— Start of RECORDS SUPPLIED —

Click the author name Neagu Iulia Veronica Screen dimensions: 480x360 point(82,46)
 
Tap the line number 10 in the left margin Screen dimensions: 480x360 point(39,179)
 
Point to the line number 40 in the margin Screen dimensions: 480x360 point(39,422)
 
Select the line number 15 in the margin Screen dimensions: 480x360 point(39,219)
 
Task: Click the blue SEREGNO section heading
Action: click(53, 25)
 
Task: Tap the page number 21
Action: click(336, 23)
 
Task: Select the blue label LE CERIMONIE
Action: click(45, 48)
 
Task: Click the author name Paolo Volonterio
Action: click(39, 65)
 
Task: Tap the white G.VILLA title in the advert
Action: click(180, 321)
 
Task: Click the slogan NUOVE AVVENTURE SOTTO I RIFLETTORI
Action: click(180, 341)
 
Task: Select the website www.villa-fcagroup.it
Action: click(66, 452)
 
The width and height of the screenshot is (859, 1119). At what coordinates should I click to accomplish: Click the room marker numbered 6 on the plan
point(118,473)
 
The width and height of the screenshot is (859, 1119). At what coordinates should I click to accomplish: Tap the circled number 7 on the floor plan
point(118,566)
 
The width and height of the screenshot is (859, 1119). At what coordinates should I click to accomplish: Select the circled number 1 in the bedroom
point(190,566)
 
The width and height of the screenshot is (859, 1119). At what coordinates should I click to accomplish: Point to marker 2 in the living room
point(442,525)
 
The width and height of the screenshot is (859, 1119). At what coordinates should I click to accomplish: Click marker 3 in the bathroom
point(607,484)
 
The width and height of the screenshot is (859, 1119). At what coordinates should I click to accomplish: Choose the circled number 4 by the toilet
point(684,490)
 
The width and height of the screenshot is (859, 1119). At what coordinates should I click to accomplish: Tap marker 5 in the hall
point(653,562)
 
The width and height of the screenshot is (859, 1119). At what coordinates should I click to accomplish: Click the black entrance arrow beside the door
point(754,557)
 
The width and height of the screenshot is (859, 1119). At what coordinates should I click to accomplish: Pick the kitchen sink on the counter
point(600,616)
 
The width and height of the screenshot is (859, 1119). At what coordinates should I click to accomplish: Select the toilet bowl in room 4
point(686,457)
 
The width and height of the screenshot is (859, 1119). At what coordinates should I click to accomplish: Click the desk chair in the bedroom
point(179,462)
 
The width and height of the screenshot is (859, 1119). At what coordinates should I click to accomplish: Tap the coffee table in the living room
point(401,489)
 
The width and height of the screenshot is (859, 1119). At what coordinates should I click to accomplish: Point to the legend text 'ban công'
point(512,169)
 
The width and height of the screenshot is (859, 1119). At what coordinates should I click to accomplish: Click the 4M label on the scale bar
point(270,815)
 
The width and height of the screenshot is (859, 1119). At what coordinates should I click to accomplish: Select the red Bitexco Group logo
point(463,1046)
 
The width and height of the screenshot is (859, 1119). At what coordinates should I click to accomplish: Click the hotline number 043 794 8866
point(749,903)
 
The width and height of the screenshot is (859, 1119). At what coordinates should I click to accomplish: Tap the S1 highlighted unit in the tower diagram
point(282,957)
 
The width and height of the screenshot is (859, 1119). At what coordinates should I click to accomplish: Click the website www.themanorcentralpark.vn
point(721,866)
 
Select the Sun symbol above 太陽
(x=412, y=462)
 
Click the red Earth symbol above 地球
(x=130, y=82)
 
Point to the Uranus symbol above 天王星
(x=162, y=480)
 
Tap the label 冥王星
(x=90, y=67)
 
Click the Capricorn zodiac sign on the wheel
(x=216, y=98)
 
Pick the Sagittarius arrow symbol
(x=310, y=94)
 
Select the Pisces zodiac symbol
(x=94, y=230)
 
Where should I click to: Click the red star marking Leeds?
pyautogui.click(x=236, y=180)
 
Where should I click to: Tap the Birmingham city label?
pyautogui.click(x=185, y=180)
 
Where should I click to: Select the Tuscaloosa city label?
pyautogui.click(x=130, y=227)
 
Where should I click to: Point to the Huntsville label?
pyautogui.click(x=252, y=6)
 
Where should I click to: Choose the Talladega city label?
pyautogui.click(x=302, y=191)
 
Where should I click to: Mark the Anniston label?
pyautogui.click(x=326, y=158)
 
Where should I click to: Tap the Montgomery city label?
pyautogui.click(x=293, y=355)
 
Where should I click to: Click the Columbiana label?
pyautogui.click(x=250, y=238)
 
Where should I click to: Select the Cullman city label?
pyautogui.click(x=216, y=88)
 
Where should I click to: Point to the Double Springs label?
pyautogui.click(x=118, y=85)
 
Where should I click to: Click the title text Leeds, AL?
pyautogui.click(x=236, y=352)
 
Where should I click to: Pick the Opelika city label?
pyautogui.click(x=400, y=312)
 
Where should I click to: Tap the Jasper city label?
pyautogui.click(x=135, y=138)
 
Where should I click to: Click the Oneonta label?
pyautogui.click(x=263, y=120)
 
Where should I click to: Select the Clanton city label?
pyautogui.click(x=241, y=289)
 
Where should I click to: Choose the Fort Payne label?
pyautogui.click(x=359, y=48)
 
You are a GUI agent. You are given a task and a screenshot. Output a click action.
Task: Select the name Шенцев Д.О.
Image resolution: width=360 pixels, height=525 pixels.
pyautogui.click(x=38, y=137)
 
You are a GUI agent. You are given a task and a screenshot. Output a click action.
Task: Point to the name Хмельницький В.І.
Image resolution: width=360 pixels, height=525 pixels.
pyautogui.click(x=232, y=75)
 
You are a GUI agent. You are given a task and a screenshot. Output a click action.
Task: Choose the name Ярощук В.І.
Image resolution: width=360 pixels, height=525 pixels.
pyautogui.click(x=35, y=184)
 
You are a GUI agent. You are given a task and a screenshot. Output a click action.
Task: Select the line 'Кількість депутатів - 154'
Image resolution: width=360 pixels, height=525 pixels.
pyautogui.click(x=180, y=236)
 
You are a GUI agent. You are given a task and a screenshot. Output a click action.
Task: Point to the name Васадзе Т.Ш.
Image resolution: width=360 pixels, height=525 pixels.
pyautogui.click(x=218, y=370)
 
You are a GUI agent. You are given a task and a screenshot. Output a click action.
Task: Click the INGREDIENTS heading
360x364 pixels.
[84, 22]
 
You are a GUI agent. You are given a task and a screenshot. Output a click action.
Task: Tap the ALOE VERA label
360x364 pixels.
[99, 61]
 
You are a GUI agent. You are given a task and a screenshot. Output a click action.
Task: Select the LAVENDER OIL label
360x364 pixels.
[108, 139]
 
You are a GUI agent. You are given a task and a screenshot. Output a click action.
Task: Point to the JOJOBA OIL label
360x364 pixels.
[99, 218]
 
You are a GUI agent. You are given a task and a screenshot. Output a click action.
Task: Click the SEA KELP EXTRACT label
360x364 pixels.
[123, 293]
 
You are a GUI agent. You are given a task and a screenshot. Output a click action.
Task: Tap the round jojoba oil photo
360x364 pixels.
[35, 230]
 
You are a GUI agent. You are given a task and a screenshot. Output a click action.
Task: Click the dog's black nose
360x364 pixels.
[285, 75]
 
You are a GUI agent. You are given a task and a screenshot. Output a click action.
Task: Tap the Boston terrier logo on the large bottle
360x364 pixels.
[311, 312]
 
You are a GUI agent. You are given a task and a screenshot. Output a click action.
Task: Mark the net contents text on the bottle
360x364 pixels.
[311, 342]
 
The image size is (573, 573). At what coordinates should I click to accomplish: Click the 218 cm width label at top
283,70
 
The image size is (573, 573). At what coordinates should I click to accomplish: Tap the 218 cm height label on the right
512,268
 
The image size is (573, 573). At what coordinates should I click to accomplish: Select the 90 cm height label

— End of RECORDS SUPPLIED —

**WRITTEN PROBLEM**
Locate every line in the data above that contains the word "Pick", and copy each of those lines. Case counts.

**FULL ANSWER**
The width and height of the screenshot is (859, 1119). At what coordinates should I click to accomplish: Pick the kitchen sink on the counter
Pick the Sagittarius arrow symbol
Where should I click to: Pick the Opelika city label?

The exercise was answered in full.